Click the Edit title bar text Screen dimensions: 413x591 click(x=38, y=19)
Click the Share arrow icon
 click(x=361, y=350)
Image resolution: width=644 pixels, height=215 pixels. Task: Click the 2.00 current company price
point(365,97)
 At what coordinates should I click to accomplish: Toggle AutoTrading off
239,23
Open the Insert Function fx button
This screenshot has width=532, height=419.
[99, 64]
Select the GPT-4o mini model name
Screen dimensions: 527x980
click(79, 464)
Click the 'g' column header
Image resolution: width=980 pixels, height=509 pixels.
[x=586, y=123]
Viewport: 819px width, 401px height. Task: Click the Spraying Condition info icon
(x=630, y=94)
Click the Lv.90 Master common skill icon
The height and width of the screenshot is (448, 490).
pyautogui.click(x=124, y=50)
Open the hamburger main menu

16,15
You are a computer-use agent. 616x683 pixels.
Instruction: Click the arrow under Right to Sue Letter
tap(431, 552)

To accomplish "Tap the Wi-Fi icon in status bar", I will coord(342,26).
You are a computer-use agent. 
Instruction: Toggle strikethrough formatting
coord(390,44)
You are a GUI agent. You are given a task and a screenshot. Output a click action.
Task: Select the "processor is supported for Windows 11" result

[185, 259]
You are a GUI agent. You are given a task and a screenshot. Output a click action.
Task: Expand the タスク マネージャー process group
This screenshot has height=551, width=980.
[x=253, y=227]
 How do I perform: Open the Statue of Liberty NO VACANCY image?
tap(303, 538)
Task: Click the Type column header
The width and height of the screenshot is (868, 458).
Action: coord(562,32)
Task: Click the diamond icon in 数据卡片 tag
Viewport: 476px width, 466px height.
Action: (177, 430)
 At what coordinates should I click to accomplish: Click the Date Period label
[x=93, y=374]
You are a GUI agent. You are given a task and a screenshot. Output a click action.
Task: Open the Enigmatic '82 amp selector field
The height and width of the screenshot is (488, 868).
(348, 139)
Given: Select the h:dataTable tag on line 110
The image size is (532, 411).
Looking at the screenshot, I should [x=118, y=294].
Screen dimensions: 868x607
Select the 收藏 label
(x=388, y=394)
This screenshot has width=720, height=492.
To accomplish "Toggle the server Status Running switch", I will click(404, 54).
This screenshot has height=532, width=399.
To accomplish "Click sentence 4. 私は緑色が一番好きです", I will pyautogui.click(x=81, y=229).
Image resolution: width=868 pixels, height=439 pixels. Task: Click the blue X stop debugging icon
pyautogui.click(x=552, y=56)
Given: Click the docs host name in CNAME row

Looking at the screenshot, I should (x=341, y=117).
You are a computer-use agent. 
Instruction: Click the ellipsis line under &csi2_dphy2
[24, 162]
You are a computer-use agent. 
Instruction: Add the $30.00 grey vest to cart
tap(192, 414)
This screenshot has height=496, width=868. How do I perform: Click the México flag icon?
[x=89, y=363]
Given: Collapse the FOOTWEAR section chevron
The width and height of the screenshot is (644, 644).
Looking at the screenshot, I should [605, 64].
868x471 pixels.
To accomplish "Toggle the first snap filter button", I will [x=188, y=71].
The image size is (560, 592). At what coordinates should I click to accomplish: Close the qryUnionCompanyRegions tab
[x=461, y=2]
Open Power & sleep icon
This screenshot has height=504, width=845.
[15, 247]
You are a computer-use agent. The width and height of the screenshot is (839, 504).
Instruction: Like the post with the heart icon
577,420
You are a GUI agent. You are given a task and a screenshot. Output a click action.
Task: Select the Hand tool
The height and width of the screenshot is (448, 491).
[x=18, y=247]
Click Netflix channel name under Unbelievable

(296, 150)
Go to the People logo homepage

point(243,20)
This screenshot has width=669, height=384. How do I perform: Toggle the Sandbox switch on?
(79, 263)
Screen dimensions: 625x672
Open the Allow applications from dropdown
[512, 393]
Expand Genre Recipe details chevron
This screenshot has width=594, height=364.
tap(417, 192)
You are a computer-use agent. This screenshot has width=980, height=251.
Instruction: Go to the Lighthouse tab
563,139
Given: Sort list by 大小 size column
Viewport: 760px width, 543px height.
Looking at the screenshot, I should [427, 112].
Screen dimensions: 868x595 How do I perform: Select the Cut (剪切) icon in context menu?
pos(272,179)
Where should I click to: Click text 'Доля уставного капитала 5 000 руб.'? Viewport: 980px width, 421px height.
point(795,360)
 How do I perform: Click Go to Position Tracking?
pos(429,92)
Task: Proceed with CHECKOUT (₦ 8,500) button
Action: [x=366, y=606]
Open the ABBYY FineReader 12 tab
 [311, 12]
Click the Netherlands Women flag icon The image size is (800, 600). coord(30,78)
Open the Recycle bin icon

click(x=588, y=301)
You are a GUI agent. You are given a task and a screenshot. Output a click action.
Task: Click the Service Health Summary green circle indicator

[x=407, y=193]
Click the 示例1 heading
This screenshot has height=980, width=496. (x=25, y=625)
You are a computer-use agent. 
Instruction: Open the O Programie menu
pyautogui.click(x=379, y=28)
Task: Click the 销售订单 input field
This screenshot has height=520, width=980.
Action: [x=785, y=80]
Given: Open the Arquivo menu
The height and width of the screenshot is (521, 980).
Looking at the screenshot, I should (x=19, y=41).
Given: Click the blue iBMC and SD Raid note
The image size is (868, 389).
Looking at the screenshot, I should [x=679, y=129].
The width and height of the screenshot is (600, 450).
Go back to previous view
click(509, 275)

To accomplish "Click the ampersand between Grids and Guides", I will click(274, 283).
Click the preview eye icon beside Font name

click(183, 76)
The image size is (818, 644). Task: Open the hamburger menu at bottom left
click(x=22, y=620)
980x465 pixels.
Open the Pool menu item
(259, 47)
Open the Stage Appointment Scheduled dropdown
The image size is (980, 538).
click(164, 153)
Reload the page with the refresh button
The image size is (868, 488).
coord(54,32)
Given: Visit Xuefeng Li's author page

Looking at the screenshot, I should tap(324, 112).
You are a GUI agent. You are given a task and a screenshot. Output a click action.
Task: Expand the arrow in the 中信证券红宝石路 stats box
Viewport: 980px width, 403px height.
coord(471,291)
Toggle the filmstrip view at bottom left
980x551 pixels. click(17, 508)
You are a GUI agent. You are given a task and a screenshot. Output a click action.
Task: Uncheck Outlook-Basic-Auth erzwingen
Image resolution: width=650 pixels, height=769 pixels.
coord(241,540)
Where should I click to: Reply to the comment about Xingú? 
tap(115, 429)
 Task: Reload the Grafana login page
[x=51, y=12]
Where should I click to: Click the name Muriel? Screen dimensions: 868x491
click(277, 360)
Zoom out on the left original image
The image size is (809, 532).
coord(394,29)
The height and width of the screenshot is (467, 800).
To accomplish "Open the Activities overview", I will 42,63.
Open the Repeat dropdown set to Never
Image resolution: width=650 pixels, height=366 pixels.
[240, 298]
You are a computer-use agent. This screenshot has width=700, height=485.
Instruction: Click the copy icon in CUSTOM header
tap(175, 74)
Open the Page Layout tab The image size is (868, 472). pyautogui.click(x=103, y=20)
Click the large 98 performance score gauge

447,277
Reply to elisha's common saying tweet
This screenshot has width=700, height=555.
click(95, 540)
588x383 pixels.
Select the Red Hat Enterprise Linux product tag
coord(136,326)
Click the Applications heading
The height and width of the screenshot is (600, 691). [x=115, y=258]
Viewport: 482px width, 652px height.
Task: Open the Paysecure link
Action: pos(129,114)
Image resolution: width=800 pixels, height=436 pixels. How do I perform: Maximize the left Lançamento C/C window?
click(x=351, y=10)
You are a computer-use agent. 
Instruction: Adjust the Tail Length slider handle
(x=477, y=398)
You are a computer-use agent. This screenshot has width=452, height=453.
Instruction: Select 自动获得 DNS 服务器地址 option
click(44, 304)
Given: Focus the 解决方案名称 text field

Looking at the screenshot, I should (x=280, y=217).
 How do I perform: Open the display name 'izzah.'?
++++++++++++++++++++
- **How to complete this task**
Output the listing above in its entirety, exactly as given.

- **Task response**
Click the Edit title bar text Screen dimensions: 413x591 click(x=38, y=19)
Click the Share arrow icon
 click(x=361, y=350)
Image resolution: width=644 pixels, height=215 pixels. Task: Click the 2.00 current company price
point(365,97)
 At what coordinates should I click to accomplish: Toggle AutoTrading off
239,23
Open the Insert Function fx button
This screenshot has width=532, height=419.
[99, 64]
Select the GPT-4o mini model name
Screen dimensions: 527x980
click(79, 464)
Click the 'g' column header
Image resolution: width=980 pixels, height=509 pixels.
[x=586, y=123]
Viewport: 819px width, 401px height. Task: Click the Spraying Condition info icon
(x=630, y=94)
Click the Lv.90 Master common skill icon
The height and width of the screenshot is (448, 490).
pyautogui.click(x=124, y=50)
Open the hamburger main menu

16,15
You are a computer-use agent. 616x683 pixels.
Instruction: Click the arrow under Right to Sue Letter
tap(431, 552)

To accomplish "Tap the Wi-Fi icon in status bar", I will coord(342,26).
You are a computer-use agent. 
Instruction: Toggle strikethrough formatting
coord(390,44)
You are a GUI agent. You are given a task and a screenshot. Output a click action.
Task: Select the "processor is supported for Windows 11" result

[185, 259]
You are a GUI agent. You are given a task and a screenshot. Output a click action.
Task: Expand the タスク マネージャー process group
This screenshot has height=551, width=980.
[x=253, y=227]
 How do I perform: Open the Statue of Liberty NO VACANCY image?
tap(303, 538)
Task: Click the Type column header
The width and height of the screenshot is (868, 458).
Action: coord(562,32)
Task: Click the diamond icon in 数据卡片 tag
Viewport: 476px width, 466px height.
Action: (177, 430)
 At what coordinates should I click to accomplish: Click the Date Period label
[x=93, y=374]
You are a GUI agent. You are given a task and a screenshot. Output a click action.
Task: Open the Enigmatic '82 amp selector field
The height and width of the screenshot is (488, 868).
(348, 139)
Given: Select the h:dataTable tag on line 110
The image size is (532, 411).
Looking at the screenshot, I should [x=118, y=294].
Screen dimensions: 868x607
Select the 收藏 label
(x=388, y=394)
This screenshot has width=720, height=492.
To accomplish "Toggle the server Status Running switch", I will click(404, 54).
This screenshot has height=532, width=399.
To accomplish "Click sentence 4. 私は緑色が一番好きです", I will pyautogui.click(x=81, y=229).
Image resolution: width=868 pixels, height=439 pixels. Task: Click the blue X stop debugging icon
pyautogui.click(x=552, y=56)
Given: Click the docs host name in CNAME row

Looking at the screenshot, I should (x=341, y=117).
You are a computer-use agent. 
Instruction: Click the ellipsis line under &csi2_dphy2
[24, 162]
You are a computer-use agent. 
Instruction: Add the $30.00 grey vest to cart
tap(192, 414)
This screenshot has height=496, width=868. How do I perform: Click the México flag icon?
[x=89, y=363]
Given: Collapse the FOOTWEAR section chevron
The width and height of the screenshot is (644, 644).
Looking at the screenshot, I should [605, 64].
868x471 pixels.
To accomplish "Toggle the first snap filter button", I will [x=188, y=71].
The image size is (560, 592). At what coordinates should I click to accomplish: Close the qryUnionCompanyRegions tab
[x=461, y=2]
Open Power & sleep icon
This screenshot has height=504, width=845.
[15, 247]
You are a computer-use agent. The width and height of the screenshot is (839, 504).
Instruction: Like the post with the heart icon
577,420
You are a GUI agent. You are given a task and a screenshot. Output a click action.
Task: Select the Hand tool
The height and width of the screenshot is (448, 491).
[x=18, y=247]
Click Netflix channel name under Unbelievable

(296, 150)
Go to the People logo homepage

point(243,20)
This screenshot has width=669, height=384. How do I perform: Toggle the Sandbox switch on?
(79, 263)
Screen dimensions: 625x672
Open the Allow applications from dropdown
[512, 393]
Expand Genre Recipe details chevron
This screenshot has width=594, height=364.
tap(417, 192)
You are a computer-use agent. This screenshot has width=980, height=251.
Instruction: Go to the Lighthouse tab
563,139
Given: Sort list by 大小 size column
Viewport: 760px width, 543px height.
Looking at the screenshot, I should [427, 112].
Screen dimensions: 868x595 How do I perform: Select the Cut (剪切) icon in context menu?
pos(272,179)
Where should I click to: Click text 'Доля уставного капитала 5 000 руб.'? Viewport: 980px width, 421px height.
point(795,360)
 How do I perform: Click Go to Position Tracking?
pos(429,92)
Task: Proceed with CHECKOUT (₦ 8,500) button
Action: [x=366, y=606]
Open the ABBYY FineReader 12 tab
 [311, 12]
Click the Netherlands Women flag icon The image size is (800, 600). coord(30,78)
Open the Recycle bin icon

click(x=588, y=301)
You are a GUI agent. You are given a task and a screenshot. Output a click action.
Task: Click the Service Health Summary green circle indicator

[x=407, y=193]
Click the 示例1 heading
This screenshot has height=980, width=496. (x=25, y=625)
You are a computer-use agent. 
Instruction: Open the O Programie menu
pyautogui.click(x=379, y=28)
Task: Click the 销售订单 input field
This screenshot has height=520, width=980.
Action: [x=785, y=80]
Given: Open the Arquivo menu
The height and width of the screenshot is (521, 980).
Looking at the screenshot, I should (x=19, y=41).
Given: Click the blue iBMC and SD Raid note
The image size is (868, 389).
Looking at the screenshot, I should [x=679, y=129].
The width and height of the screenshot is (600, 450).
Go back to previous view
click(509, 275)

To accomplish "Click the ampersand between Grids and Guides", I will click(274, 283).
Click the preview eye icon beside Font name

click(183, 76)
The image size is (818, 644). Task: Open the hamburger menu at bottom left
click(x=22, y=620)
980x465 pixels.
Open the Pool menu item
(259, 47)
Open the Stage Appointment Scheduled dropdown
The image size is (980, 538).
click(164, 153)
Reload the page with the refresh button
The image size is (868, 488).
coord(54,32)
Given: Visit Xuefeng Li's author page

Looking at the screenshot, I should tap(324, 112).
You are a GUI agent. You are given a task and a screenshot. Output a click action.
Task: Expand the arrow in the 中信证券红宝石路 stats box
Viewport: 980px width, 403px height.
coord(471,291)
Toggle the filmstrip view at bottom left
980x551 pixels. click(17, 508)
You are a GUI agent. You are given a task and a screenshot. Output a click action.
Task: Uncheck Outlook-Basic-Auth erzwingen
Image resolution: width=650 pixels, height=769 pixels.
coord(241,540)
Where should I click to: Reply to the comment about Xingú? 
tap(115, 429)
 Task: Reload the Grafana login page
[x=51, y=12]
Where should I click to: Click the name Muriel? Screen dimensions: 868x491
click(277, 360)
Zoom out on the left original image
The image size is (809, 532).
coord(394,29)
The height and width of the screenshot is (467, 800).
To accomplish "Open the Activities overview", I will 42,63.
Open the Repeat dropdown set to Never
Image resolution: width=650 pixels, height=366 pixels.
[240, 298]
You are a computer-use agent. This screenshot has width=700, height=485.
Instruction: Click the copy icon in CUSTOM header
tap(175, 74)
Open the Page Layout tab The image size is (868, 472). pyautogui.click(x=103, y=20)
Click the large 98 performance score gauge

447,277
Reply to elisha's common saying tweet
This screenshot has width=700, height=555.
click(95, 540)
588x383 pixels.
Select the Red Hat Enterprise Linux product tag
coord(136,326)
Click the Applications heading
The height and width of the screenshot is (600, 691). [x=115, y=258]
Viewport: 482px width, 652px height.
Task: Open the Paysecure link
Action: pos(129,114)
Image resolution: width=800 pixels, height=436 pixels. How do I perform: Maximize the left Lançamento C/C window?
click(x=351, y=10)
You are a computer-use agent. 
Instruction: Adjust the Tail Length slider handle
(x=477, y=398)
You are a computer-use agent. This screenshot has width=452, height=453.
Instruction: Select 自动获得 DNS 服务器地址 option
click(44, 304)
Given: Focus the 解决方案名称 text field

Looking at the screenshot, I should (x=280, y=217).
 How do I perform: Open the display name 'izzah.'?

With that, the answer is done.